Quando o sinal bateu, os dois enfiaram os cadernos nas mochilas e sumiram, e como eu sou lerda fiquei um tempão tentando fechar minha bolsa porque o ziper emperrou, aff. Ao finalmente conseguir fechar a bendita bolsa, corri para o refeitório. Os dois garotos estavam sentados numa mesa, já comendo, peguei minha bandeja, me servi e me sentei algumas mesas depois da deles. E agora? O que eu faço? Minha estratégia é ir lá como quem não quer nada com o Jimin, puxando conversa com Kook e fazer algumas perguntas e indiretas. Mas seria muita cara de pau né?
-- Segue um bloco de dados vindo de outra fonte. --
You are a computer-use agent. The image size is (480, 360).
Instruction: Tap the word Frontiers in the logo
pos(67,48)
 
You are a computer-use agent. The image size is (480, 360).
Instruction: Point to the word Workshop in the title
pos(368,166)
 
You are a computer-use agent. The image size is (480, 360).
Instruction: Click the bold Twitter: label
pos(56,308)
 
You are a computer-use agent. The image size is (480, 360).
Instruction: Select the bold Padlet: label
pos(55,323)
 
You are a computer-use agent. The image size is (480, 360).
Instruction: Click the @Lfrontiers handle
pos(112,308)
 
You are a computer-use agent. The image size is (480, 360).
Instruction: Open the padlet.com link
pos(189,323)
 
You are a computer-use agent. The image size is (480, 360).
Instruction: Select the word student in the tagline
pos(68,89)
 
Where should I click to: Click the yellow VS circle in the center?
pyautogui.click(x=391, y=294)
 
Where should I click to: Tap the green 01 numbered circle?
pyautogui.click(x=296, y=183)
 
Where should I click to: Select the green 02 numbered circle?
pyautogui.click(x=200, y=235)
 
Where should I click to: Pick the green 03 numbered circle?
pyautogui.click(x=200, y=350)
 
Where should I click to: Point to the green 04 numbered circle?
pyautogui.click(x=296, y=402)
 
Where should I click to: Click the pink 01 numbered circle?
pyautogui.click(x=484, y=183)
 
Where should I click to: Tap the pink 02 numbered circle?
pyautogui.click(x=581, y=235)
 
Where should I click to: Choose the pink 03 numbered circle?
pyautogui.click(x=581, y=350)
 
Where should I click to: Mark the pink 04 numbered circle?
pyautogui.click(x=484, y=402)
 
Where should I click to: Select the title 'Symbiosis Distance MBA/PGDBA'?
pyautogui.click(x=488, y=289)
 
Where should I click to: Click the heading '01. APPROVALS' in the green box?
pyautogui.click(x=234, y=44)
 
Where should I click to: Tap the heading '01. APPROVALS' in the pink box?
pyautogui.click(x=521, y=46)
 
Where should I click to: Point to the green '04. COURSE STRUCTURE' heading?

Aish. Ah, dane-se, eu vou lá!
Quando me levantei, um grupo de garotos chegou na mesa deles e se sentaram, eram os mesmos garotos que estavam com eles no CafeBook ontem, affz que azar. Me sentei lentamente com uma cara de desânimo, até que alguém apareceu:
-Posso me sentar com você? - Era HongBin com sua bandeja na mão.
-Ah, claro. - Claro? Por que eu disse claro? Eu não sei!
Ele se sentou com um sorriso meigo e disse:
-Amy, não é?
-Sim.
-Sou HongBin.
-Muito prazer, HongBin. - Ele sorriu.
Uma garota se aproximou da mesa dos garotos e se sentou junto a eles, ela tinha longos cabelos negros de dar inveja. Eu não parava de olhar para aquela mesa, e HongBin percebeu isso.
-Quem são eles? - Perguntou.
-Hãn? Eles quem? - Ai que vergonha.
-Aqueles garotos novos.
-Não sei, não os conheço..
-Humm, e aquele ali? - Apontou discretamente para Jimin. -Aquele você conhece né?
-Só aquele ali.. - Desviei o olhar. Eu poderia falar que não, que eles não eram "ninguém", mas não consegui.
Tomei um gole de suco pra desfarçar, mas no mesmo instante HongBin perguntou:
-Você gosta dele?
Engasguei. Comecei a tossir, meu olho chegou a lacrimejar.
-Ta tudo bem? - Perguntou. Que ótima impressão você causa nas pessoas né Amy.
-Tudo. - Respirei.
Ele ficou me olhando, esperando eu responder a pergunta.
-Gostar dele? Haha, nada ver, ele apenas alguém que eu conheço a alguns anos..
-Mentira.
O encarei com cara de taxo.
-O jeito que você olha pra ele... - Olhei para Jimin. -Parece o  jeito que eu olho pra vo...ÉR.... um jeito diferente, estranho, sei lá, e você ta toda hora olhando pra ele sem parar e.. - Acho que alguém ficou nervoso.. e, espera, como ele sabe que eu fico olhando pro Jimin toda hora?
-Ah...é só impressão sua. - Desviei o olhar, alguma coisa me diz que minhas bochechas estão completamente coradas.
Ele sorriu, sem graça.
-Eu..vou no banheiro. - Disse ele, eu estava corada sem dúvidas, mas ele tava mais.
-Ok.
Ele sumiu, parece que evaporou, e também não voltou.
-Oi. - Disse Nate se sentando ao meu lado. -Fazendo amigos novos é.
-Acho que sim, na verdade não sei.
Ele riu.
-Cadê a Akemi? - Perguntei.
-Ela foi lanchar lá na biblioteca com umas amigas pra terminar um trabalho, pediu pra mim te avisar, mas como você tava acompanhada eu não quis atrapalhar.. - Dei um leve tapa na cabeça dele.
-Imbecil. - Resmunguei baixinho, ele riu.